Vietnam’s GDP grew by 7.02% in 2019, depicting resilience to the external shocks and noise of trade war. Total trade stood at a record high of USD 517bn, represented by exports of USD 263.5bn and imports of 253.5bn, with a trade surplus posting an all-time high of ~USD 10bn in a year. This translated into foreign currency reserves of USD 79bn, where USD 20bn were net added in 2019. The Vietnamese Dong, hence, remained one of the strongest currencies in 2019 where many currencies lost value. Inflation modestly increased by 2.73% Y/Y, well below the government’s target of 4%. Committed and disbursed FDI in 2019 reached another all-time-high of USD 38bn and USD 20.4bn respectively.
In FTSE’s annual country classification review, Vietnam retained its Frontier Market status but was added to the watch list of ‘Secondary Emerging Markets’ for its next annual review in 2020. Despite many reforms undertaken by Vietnam in previous years to get upgraded, it failed to resolve the clearing and settlement criteria to make it to Emerging Market status, however, it surely is closer to the finish line.
The State Securities Commission (SSC) officially approved the new local Exchange Traded Funds (ETFs), tracking the newly created indices, Vietnam Leading Financial Index- VNFin Lead and Vietnam Diamond Index – VN Diamond. These new ETFs would allow foreign investors to access the financial sector or selected basket of foreign room full stocks which were inaccessible previously or carried a high premium.

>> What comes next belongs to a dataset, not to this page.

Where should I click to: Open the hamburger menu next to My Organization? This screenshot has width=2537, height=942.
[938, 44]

The State bank of Vietnam proactively kept a check on credit growth in selected sectors and weak banks, especially in an already heated economy. As Vietnam embraces Basel II regulations, the State Bank of Vietnam issued new directives for non-compliant banks such as 1) Reducing the ratio of short-term loans used to finance longer tenure loans to 30% from 40% and 2) Increasing the risk factor of real estate consumer loans to 150% when calculating Capital Adequacy Ratio (CAR). Credit growth hence hit a 5-year low of 12.1%. The State Bank of Vietnam announced to cut its policy rates (refinancing rate and rediscount rate) by 25 bps, effective September 16, 2019.

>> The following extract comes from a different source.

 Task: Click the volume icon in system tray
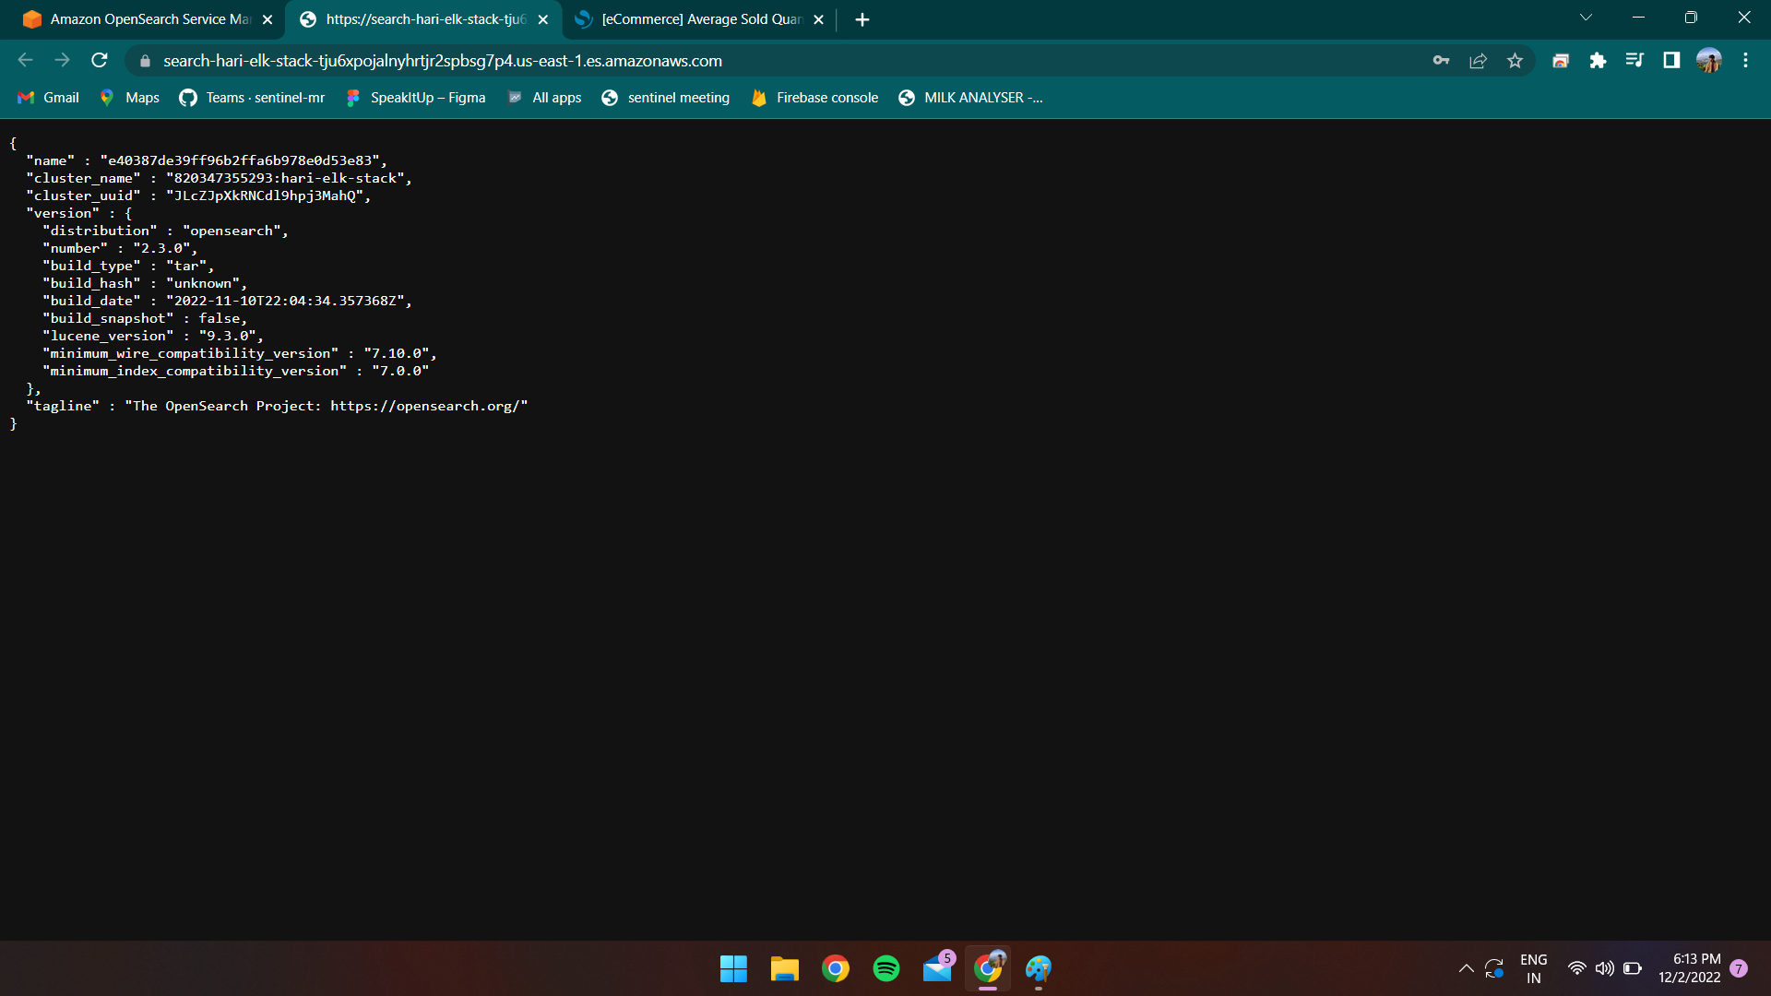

The European Council and Vietnam officially signed the European Union – Vietnam Free Trade Agreement (EVFTA) and the EU – Vietnam Investment Protection Agreement (EVIPA) in 2019. After the implementation of the agreements, 99% of import tariffs will be eliminated, in which 65% will be removed immediately, and the rest will be gradually brought down to zero within 10 years. This will offer a great opportunity for Vietnamese goods to penetrate the EU markets. Vietnam exported USD 42.5bn worth of goods to EU countries while imported USD 13.8bn from the region in 2018. Besides offering significant economic opportunities, the trade agreement also offers knowledge-sharing and provides an opportunity to enhance its labor conditions, safety, environmental issues, and consumer protection.

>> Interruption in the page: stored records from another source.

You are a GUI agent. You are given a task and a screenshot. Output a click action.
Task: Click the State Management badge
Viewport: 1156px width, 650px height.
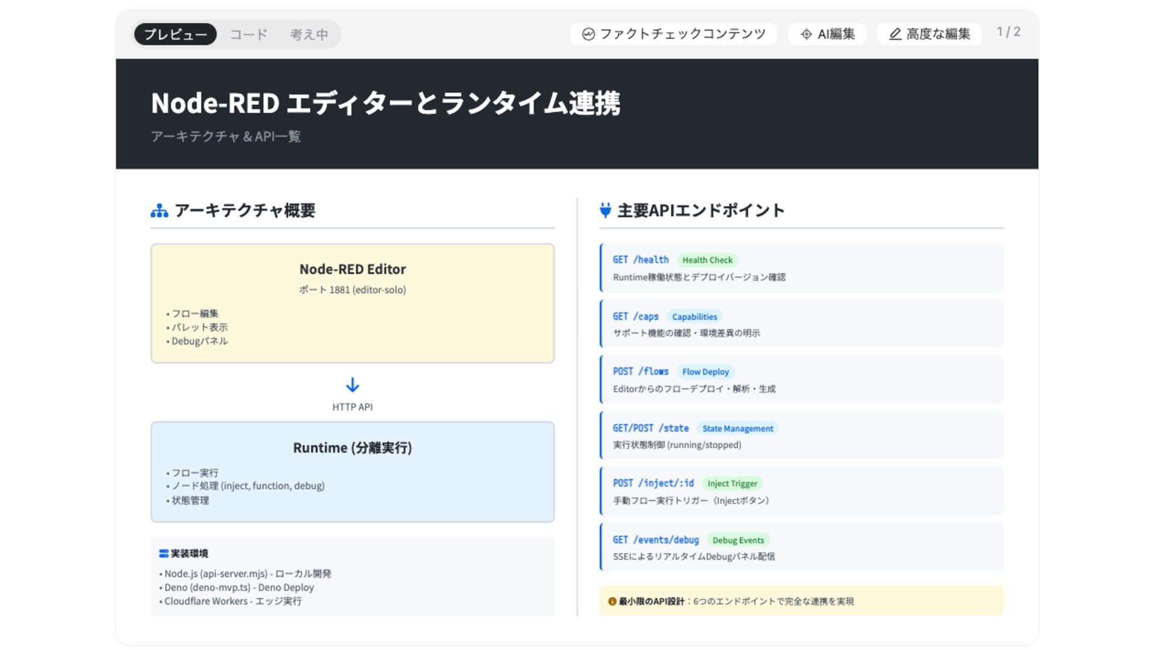(x=737, y=429)
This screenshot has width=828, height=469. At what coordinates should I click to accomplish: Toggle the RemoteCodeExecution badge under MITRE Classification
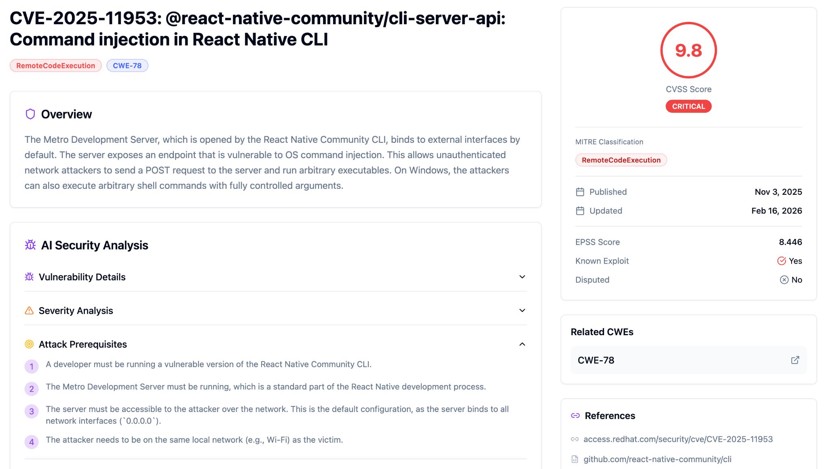click(621, 160)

Taking a cue from the available nine months results, most of the corporate results were better than expected, especially the Banking and Real Estate sector. A majority of the big banks posted high double-digit growth in earnings owing to higher credit growth and an increase in non-interest income. The State bank of Vietnam enhanced the credit quota for the banks which complied with the Basel II regulations. An increase in the overall trade & investments boded well for the non-interest income. Resumption of development activities in Ho Chi Minh City, after removing regulatory bottlenecks, resulted in better performance for the real estate sector. VinGroup (leading real estate developer in Vietnam) had an average earnings growth of more than 50%, contributed by its real estate subsidiaries.